If the notion of polyester blinds is not appealing to you, perhaps you prefer wooden blinds. Wood window blinds, not to be confused with faux wood blinds, are made up of painted basswood slats and are, therefore, a better option than vinyl. However, it appears that the conventional wisdom regarding faux wood blinds is that these are really just PVC blinds that have been thickened and have had grooves carved into the surfaces to emulate wood. It is difficult to figure out whether this is true, of course, because there is no material disclosure requirement for these products.
Secondly, monitor the ventilation, humidity, and dust in your home.
While some of us might be unable to control the wall, floor, and window blind materials of our dwellings because they lie under the jurisdiction of a landlord, there are still some basic things we can do to mitigate exposures to DEHP. We can become more aware of the ventilation, humidity, and dust levels of our homes. The higher the ventilation rate, the lower the concentrations of DEHP because the chemical has the ability to exit the indoor environment. The higher the humidity, the higher the amount of PVC material degradation.
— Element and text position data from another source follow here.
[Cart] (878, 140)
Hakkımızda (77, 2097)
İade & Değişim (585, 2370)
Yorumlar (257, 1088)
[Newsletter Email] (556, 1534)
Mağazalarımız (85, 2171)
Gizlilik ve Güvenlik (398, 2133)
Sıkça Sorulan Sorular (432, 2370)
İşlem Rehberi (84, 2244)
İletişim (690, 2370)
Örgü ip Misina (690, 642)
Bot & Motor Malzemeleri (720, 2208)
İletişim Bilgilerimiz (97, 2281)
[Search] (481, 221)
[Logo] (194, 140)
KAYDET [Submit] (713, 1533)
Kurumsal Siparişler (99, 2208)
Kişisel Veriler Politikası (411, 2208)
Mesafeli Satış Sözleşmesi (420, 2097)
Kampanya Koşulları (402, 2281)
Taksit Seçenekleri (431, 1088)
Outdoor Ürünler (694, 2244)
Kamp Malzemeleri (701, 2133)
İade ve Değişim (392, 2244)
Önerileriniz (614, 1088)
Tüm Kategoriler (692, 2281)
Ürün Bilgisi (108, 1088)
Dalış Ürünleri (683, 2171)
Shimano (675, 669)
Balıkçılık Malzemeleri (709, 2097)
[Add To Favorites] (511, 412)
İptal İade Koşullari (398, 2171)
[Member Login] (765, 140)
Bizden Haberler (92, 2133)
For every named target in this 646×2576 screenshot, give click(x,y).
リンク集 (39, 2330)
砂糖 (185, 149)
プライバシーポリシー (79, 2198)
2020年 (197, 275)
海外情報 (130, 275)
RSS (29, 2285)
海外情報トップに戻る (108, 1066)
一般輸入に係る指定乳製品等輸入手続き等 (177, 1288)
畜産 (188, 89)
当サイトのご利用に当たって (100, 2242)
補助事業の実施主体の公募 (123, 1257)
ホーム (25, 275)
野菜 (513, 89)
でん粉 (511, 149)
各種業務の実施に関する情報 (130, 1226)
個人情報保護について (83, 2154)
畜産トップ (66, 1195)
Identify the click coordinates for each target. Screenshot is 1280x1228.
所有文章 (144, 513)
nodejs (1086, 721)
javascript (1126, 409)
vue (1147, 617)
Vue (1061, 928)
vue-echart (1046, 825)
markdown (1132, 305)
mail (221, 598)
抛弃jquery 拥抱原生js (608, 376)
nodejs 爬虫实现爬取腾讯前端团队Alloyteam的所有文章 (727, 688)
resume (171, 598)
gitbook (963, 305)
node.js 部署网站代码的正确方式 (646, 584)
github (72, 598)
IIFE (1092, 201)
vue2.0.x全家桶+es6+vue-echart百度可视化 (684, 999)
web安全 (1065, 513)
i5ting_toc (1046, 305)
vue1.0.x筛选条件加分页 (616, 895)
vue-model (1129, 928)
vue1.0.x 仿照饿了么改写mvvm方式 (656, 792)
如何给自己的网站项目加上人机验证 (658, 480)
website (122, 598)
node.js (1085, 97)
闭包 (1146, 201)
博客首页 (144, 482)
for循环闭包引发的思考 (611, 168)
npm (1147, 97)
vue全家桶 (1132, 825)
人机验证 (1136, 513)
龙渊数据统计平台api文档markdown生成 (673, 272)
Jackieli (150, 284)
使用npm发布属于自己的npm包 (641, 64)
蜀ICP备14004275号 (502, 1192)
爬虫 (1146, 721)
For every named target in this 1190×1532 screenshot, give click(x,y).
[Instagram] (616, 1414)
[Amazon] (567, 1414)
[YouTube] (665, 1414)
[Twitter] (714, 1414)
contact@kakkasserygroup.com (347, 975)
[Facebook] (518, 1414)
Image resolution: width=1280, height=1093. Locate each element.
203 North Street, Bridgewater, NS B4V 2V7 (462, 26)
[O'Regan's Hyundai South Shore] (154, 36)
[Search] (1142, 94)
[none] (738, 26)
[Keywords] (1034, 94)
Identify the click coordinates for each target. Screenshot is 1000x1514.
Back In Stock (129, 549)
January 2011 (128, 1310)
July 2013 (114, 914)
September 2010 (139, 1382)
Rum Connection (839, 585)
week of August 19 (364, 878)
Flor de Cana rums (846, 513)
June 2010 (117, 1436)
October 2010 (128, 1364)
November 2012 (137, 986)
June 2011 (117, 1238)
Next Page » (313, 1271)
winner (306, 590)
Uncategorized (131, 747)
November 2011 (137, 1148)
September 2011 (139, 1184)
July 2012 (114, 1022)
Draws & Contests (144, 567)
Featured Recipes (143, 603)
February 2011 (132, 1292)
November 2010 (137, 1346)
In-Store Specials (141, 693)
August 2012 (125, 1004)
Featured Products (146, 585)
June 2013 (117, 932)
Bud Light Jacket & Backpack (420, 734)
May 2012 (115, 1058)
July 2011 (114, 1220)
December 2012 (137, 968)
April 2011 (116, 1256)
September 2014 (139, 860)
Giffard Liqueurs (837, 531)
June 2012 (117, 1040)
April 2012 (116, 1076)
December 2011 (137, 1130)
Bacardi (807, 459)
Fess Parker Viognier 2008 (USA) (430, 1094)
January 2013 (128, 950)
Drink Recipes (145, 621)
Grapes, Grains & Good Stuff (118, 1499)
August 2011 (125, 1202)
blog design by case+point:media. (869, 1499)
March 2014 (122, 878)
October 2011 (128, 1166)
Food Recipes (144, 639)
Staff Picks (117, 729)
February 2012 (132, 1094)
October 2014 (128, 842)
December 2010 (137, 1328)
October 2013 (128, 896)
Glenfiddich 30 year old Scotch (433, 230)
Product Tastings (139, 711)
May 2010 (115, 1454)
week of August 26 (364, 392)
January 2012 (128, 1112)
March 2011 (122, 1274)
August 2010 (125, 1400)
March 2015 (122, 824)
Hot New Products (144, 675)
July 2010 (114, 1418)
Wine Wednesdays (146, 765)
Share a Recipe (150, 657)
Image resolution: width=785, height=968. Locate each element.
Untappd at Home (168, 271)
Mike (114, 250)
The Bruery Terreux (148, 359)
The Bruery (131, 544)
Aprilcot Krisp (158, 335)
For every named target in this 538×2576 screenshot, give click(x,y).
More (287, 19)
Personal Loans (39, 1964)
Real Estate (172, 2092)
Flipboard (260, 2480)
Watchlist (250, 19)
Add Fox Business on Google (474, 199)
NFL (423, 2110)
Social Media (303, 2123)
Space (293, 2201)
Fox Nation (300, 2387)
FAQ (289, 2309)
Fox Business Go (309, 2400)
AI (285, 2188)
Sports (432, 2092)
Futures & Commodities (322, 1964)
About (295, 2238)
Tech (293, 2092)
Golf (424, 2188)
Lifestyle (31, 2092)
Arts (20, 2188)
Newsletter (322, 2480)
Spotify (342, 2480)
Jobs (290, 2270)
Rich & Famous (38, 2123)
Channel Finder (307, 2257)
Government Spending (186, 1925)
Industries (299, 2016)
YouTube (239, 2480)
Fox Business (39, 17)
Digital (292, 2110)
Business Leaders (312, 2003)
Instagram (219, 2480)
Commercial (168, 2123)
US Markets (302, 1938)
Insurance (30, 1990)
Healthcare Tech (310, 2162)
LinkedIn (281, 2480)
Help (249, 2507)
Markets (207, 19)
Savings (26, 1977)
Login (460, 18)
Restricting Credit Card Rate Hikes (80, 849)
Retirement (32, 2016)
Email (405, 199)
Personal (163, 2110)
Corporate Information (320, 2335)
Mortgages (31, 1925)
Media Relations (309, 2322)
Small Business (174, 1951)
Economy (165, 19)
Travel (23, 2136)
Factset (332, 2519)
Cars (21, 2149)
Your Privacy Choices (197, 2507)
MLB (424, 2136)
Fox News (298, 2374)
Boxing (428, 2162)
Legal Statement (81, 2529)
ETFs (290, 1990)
And, of course, the lower the levels of dust, the lower the exposure to allergens that can irritate respiration altogether.
Please remember that, while we focused on building materials and accessories here, our lives are saturated with PVC products. This plastic is used for kids’ toys, in personal care products, in our pipes, and a variety of other applications. Here is a helpful handout offered by the National Institute of Environmental Health Sciences, but created by the “Zero Breast Cancer” organization, that contains quick facts about protecting your family against DEHP from PVC and other phthalates. But, the truth is, we shouldn’t need to rely on cheat sheets that were created by concerned citizens to inform us of the made-made poisons in our world. Assuming that the consumer has the know-how to sift through items that contain certain chemicals, particularly items that have no labeling requirements, is short of absurd. If we do not advocate for transparency in the disclosure of chemicals contained in our products, we will continue to make uninformed decisions and continue to unknowingly poison ourselves and our families.